## BEGIN Text to read

Rory Cellan-Jones | 13:44 UK time, Friday, 16 April 2010

So we've seen a new record for a political event: last night's debate was the most-tweeted ever. Over 180,000 tweets in 90 minutes by more than 38,000 Twitterers.

"So what?" I hear you say. "Nearly 10 million people watched it on television; those numbers are pretty insignificant." Perhaps, although there may well have been far more people watching Twitter passively than the numbers who actually tweeted.

An analysis of what was being said on Twitter as the debate unfolded comes up with some interesting conclusions. We asked a firm called Lexalytics to put its "sentiment-analysis" machine to work on the debate last night. In the end, we decided to narrow the results down to what was said on Twitter - it produced far more data than any other source. Here's the chart:

Chart showing Twitter sentiment during the first prime ministerial debate

What you're seeing is a chart of the ratio of positive to negative language used about each leader over a series of five-minute periods.

## END Text to read

**Task prompt:**
Continue the blog post on Twitter reaction to the first prime ministerial debate, picking up after its last sentence.

## BEGIN Data excerpts

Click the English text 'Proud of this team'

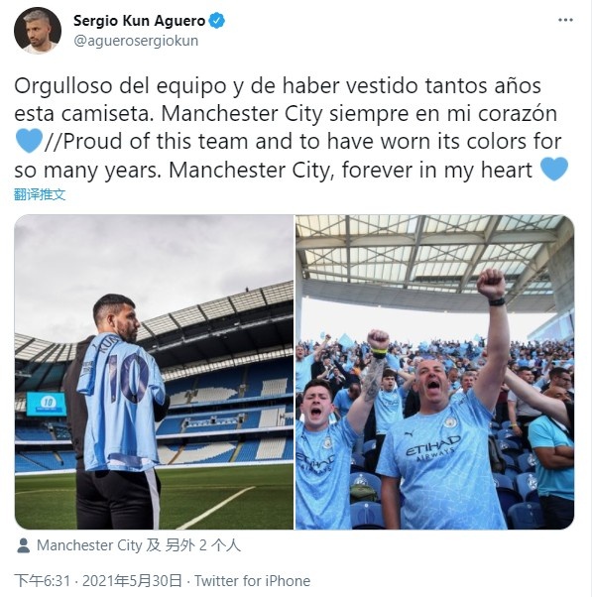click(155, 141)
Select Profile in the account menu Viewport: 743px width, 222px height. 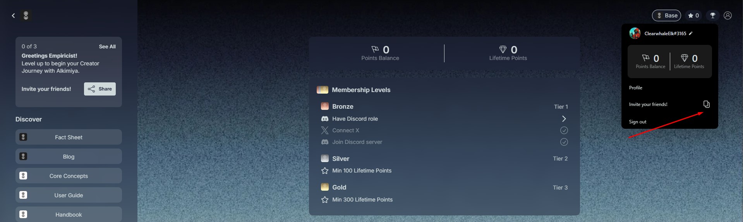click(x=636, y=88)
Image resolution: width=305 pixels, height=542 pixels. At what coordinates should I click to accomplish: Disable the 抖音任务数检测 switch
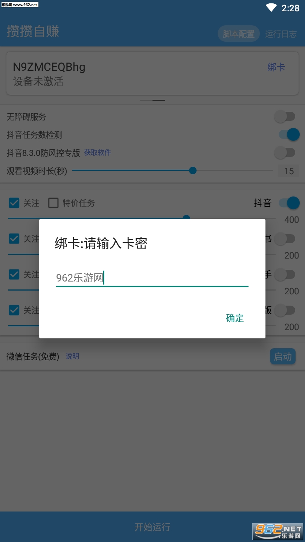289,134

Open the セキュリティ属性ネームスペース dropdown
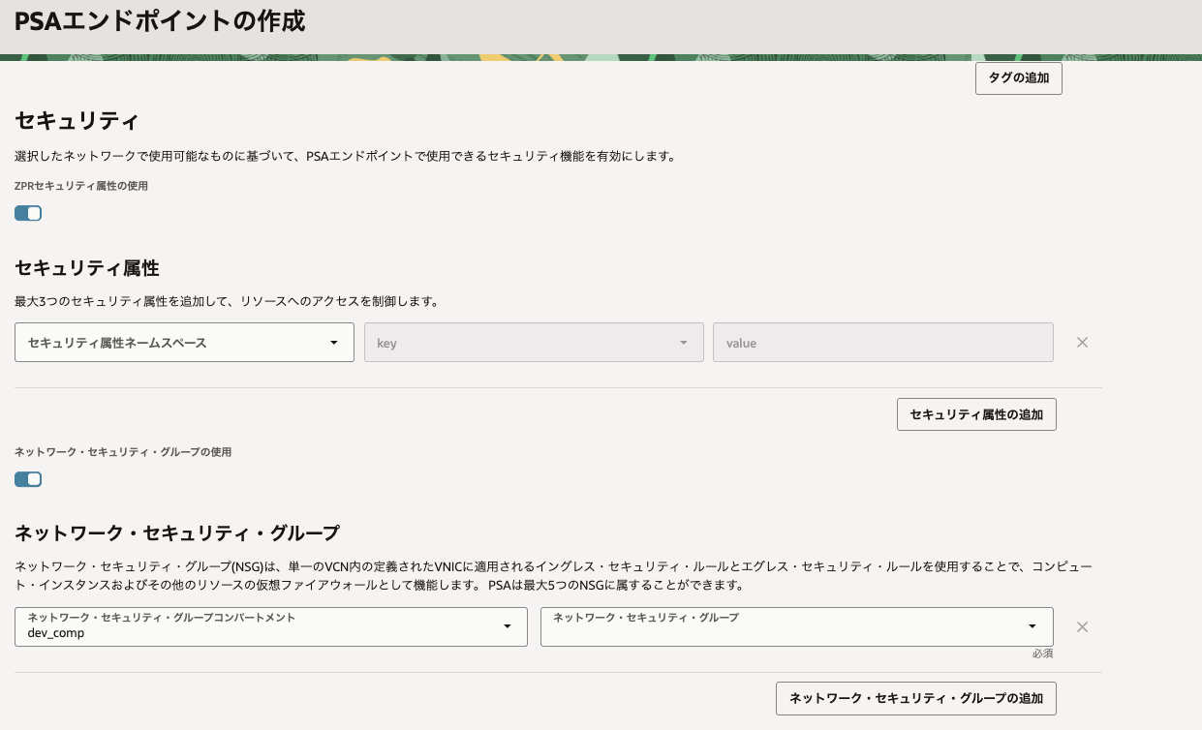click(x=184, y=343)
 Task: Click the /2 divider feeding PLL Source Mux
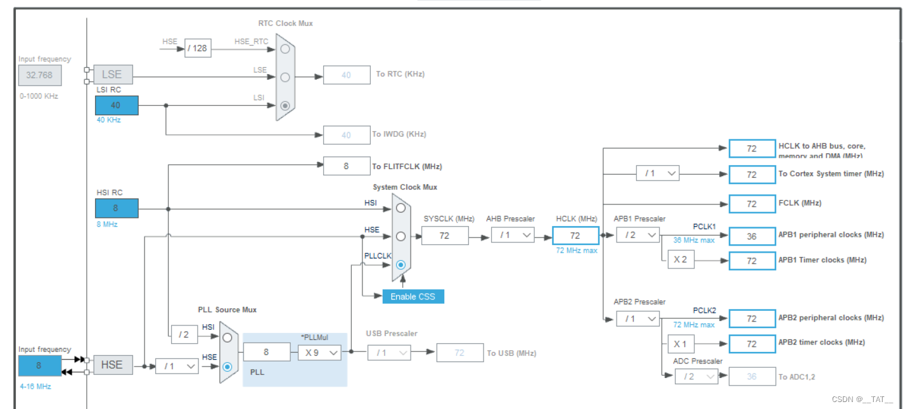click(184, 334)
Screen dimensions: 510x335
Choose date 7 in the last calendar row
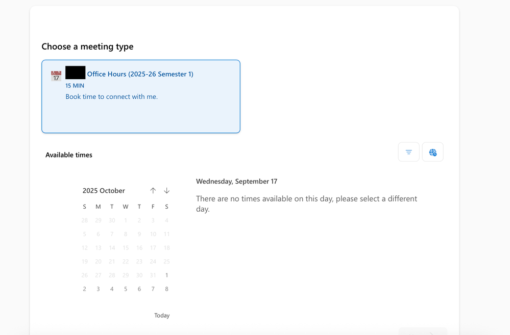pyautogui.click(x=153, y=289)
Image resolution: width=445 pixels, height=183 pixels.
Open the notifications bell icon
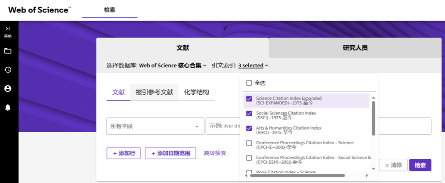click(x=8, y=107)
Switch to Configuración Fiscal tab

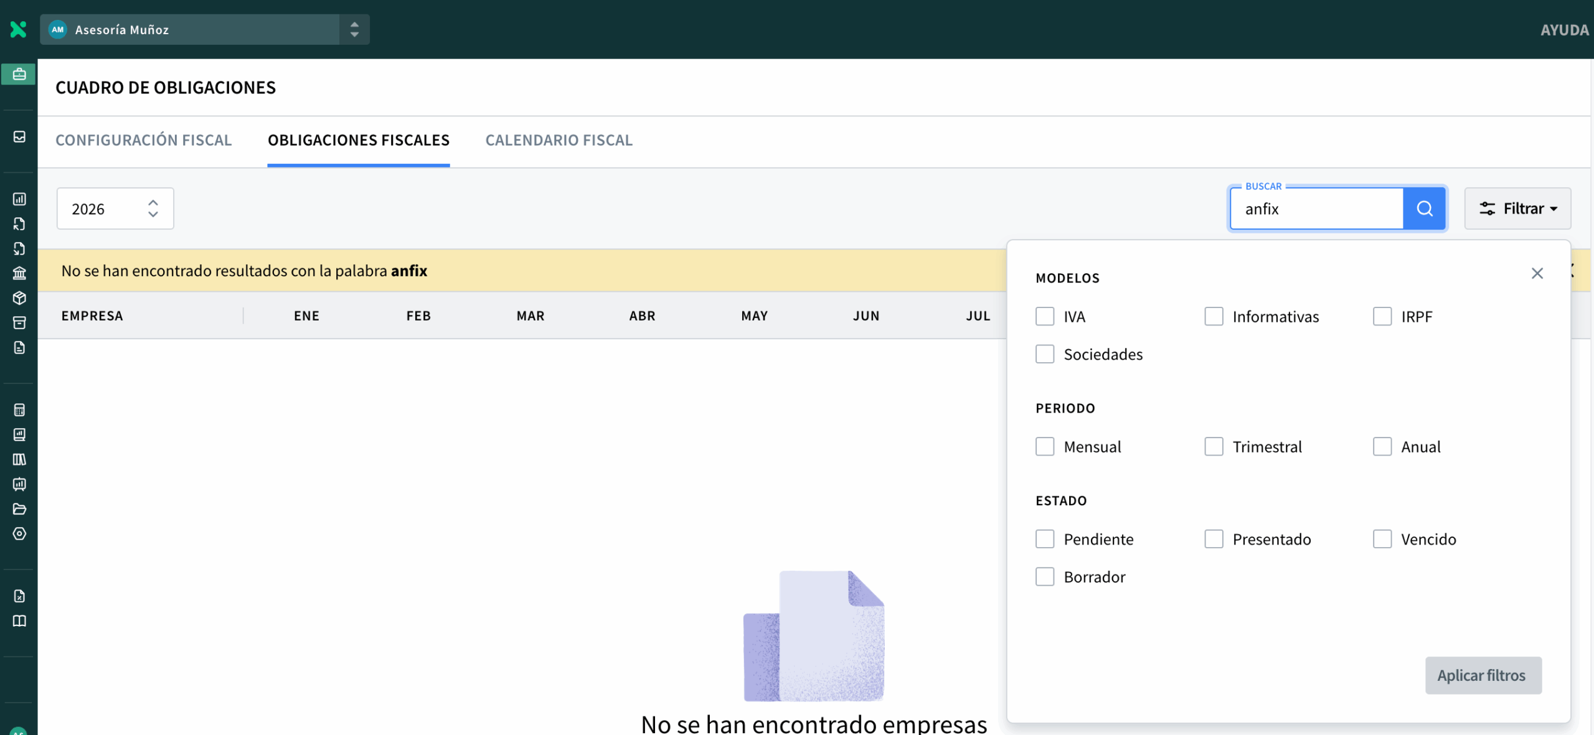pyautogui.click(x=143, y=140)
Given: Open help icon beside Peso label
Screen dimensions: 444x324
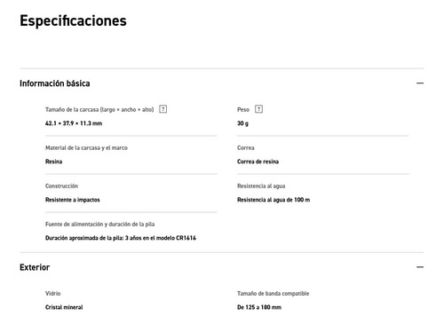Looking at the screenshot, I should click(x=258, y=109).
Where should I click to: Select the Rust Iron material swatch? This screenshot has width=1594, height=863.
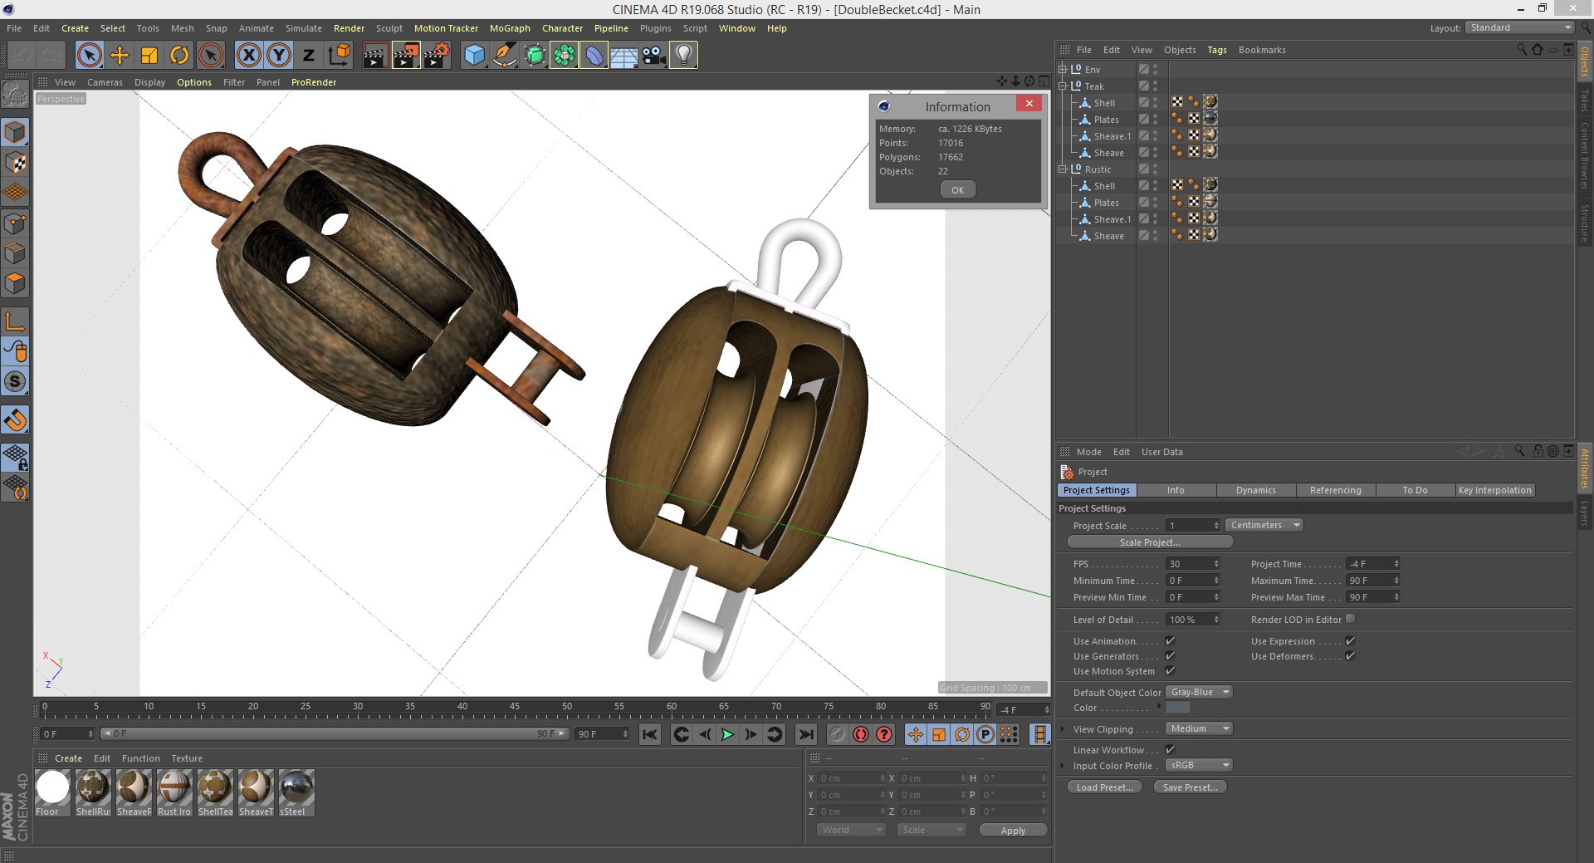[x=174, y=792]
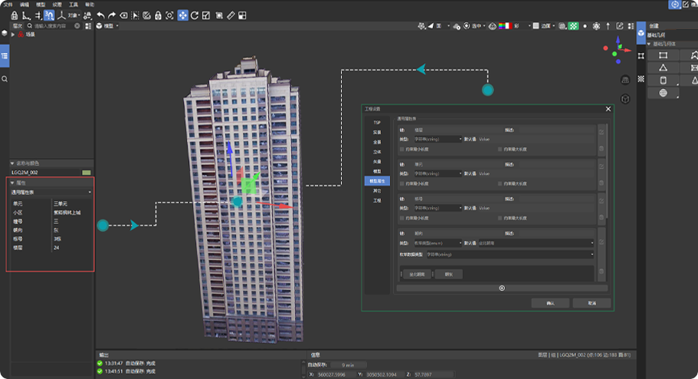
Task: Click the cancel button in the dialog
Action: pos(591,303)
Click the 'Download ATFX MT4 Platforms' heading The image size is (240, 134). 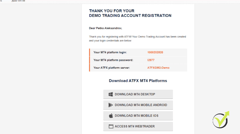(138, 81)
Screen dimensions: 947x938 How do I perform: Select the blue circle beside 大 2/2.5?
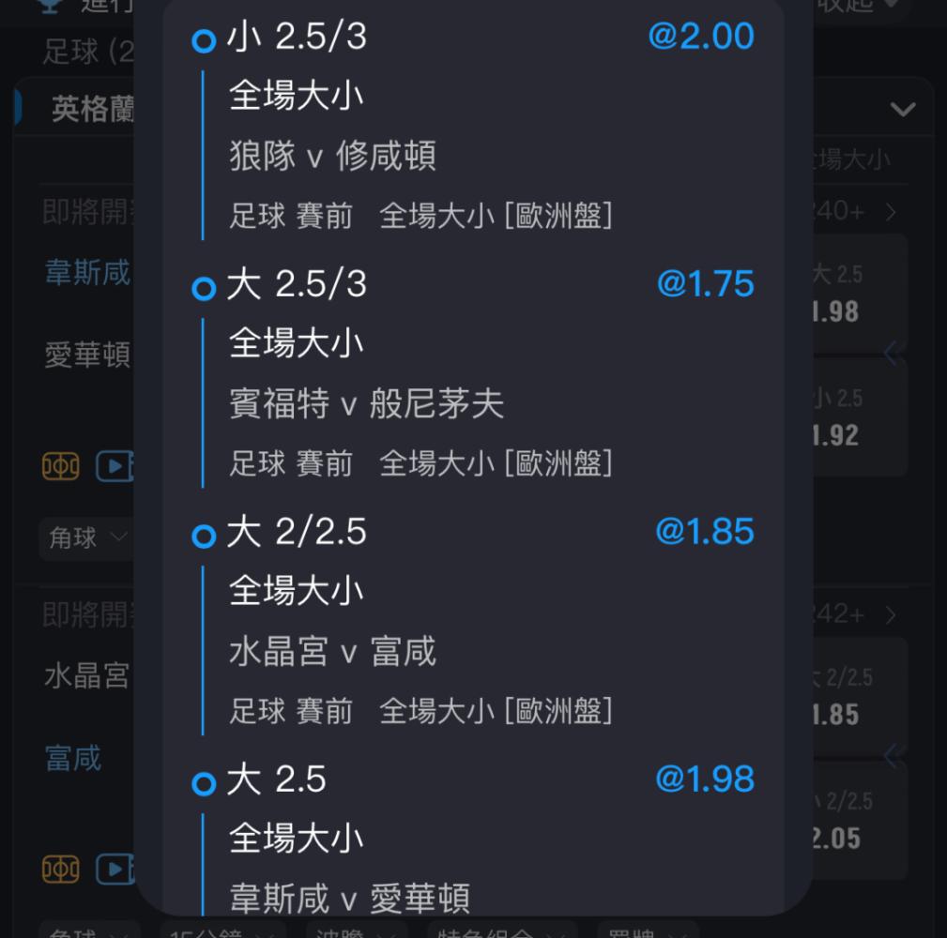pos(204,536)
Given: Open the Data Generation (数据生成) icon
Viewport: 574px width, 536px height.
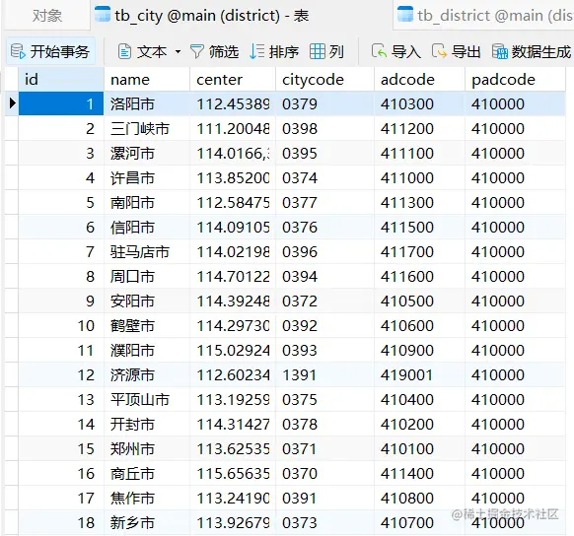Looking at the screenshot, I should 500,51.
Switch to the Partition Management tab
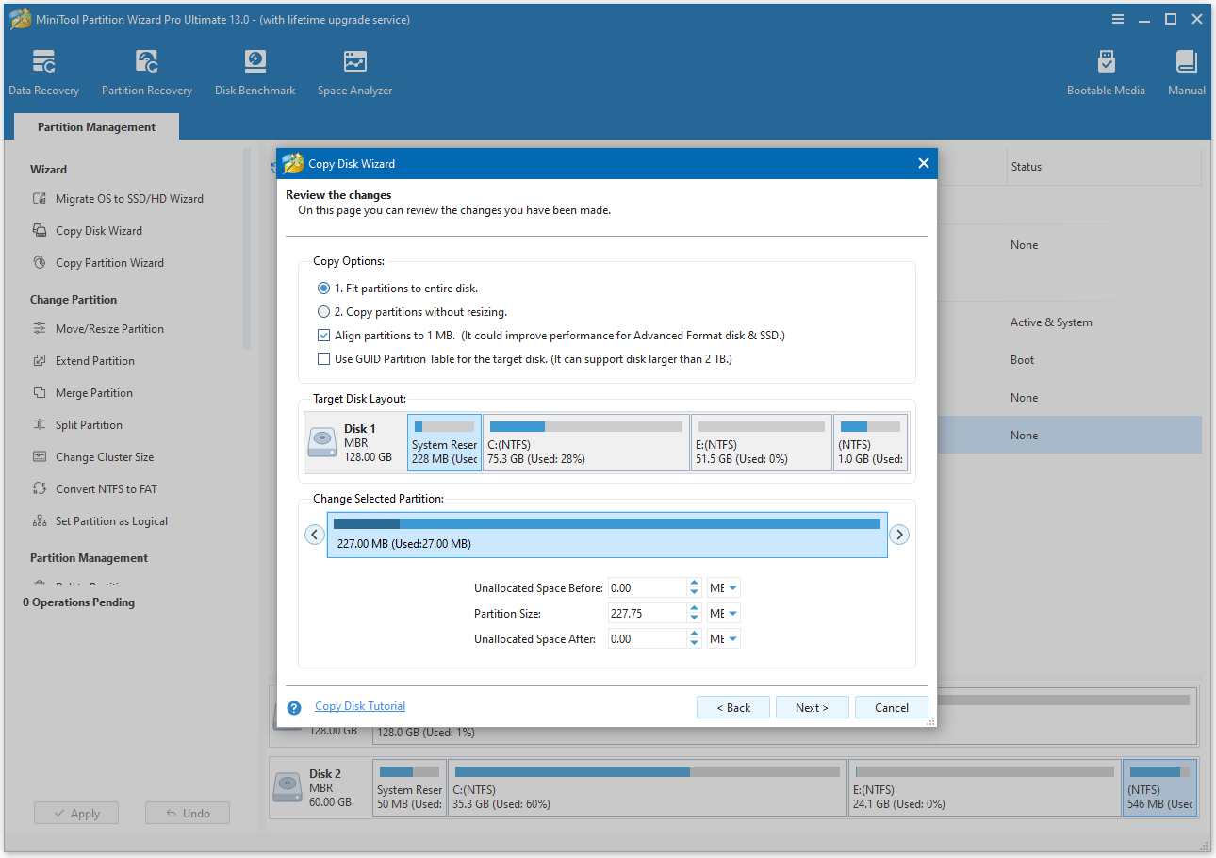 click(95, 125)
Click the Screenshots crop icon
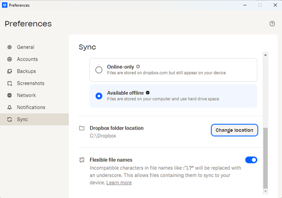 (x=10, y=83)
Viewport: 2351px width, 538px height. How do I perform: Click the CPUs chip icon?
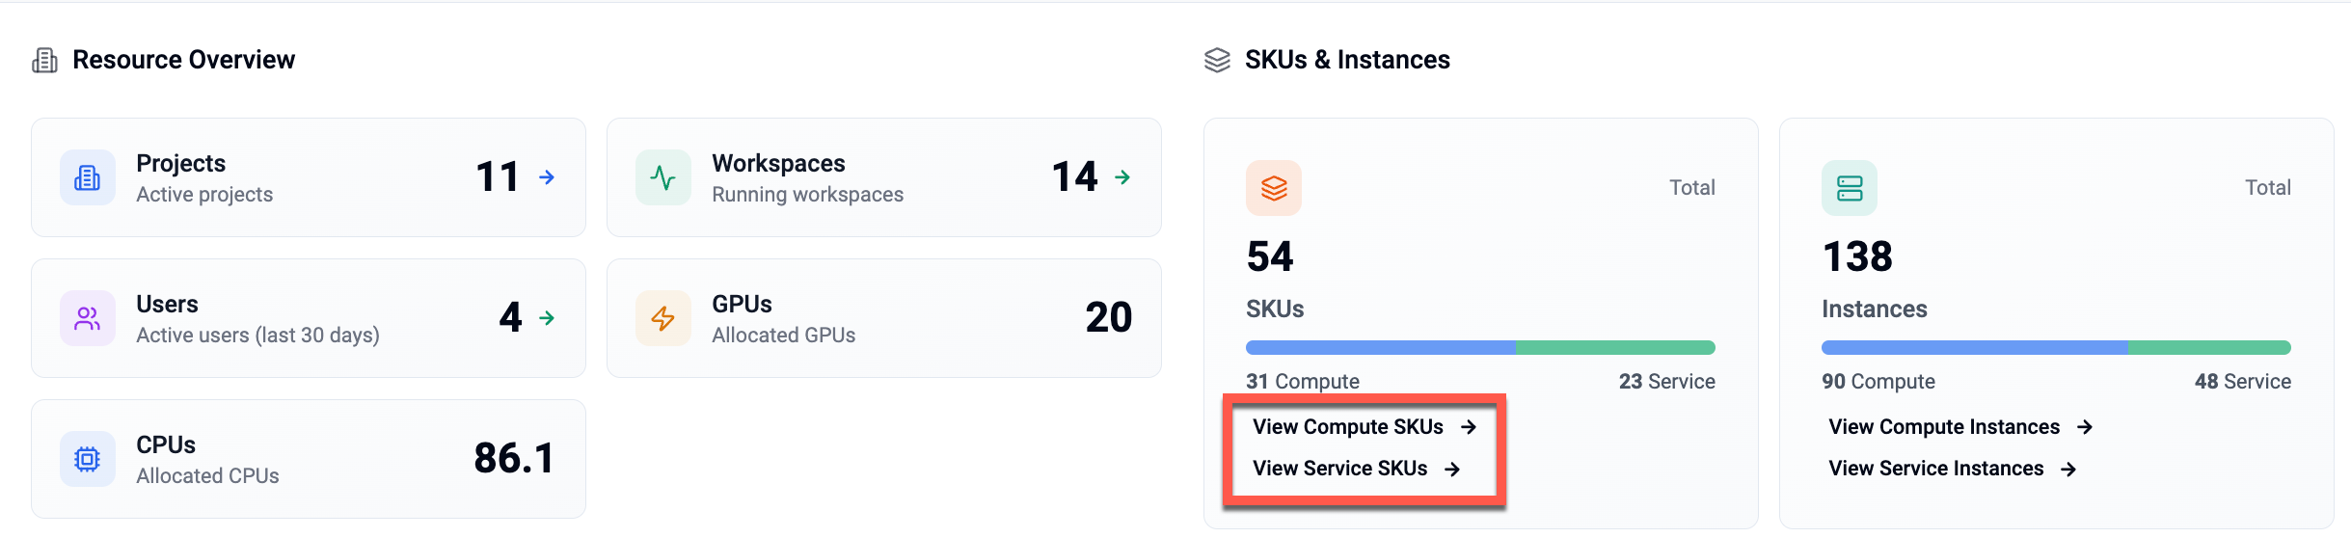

## END Data excerpts

**Output for this exercise:**
The first thing you notice is that right at the start, at 2040, Gordon Brown dips sharply into negative territory, perhaps during his answer on immigration.

His rating recovers and leaps into positive territory - at about the time that he launched a jokey attack on David Cameron over airbrushed posters.

Mr Cameron falls into negative territory at 2110 somewhere between the constitutional reform and education questions, where all three take a dip. But from then on, Nick Clegg moves into positive territory and stays there for the rest of the debate.

So, just like the other measures of opinion, our Twitter sentiment tracker appears to show that Nick Clegg had the best night as part of its almost-live representation of public reactions. Now, we must be cautious about reading too much into this experiment; the twitterverse is by no means certain to be representative of the electorate as a whole. But this could be a useful addition to the toolbox of any political analyst.

Comments

  • Comment number 1.

  • Comment number 2.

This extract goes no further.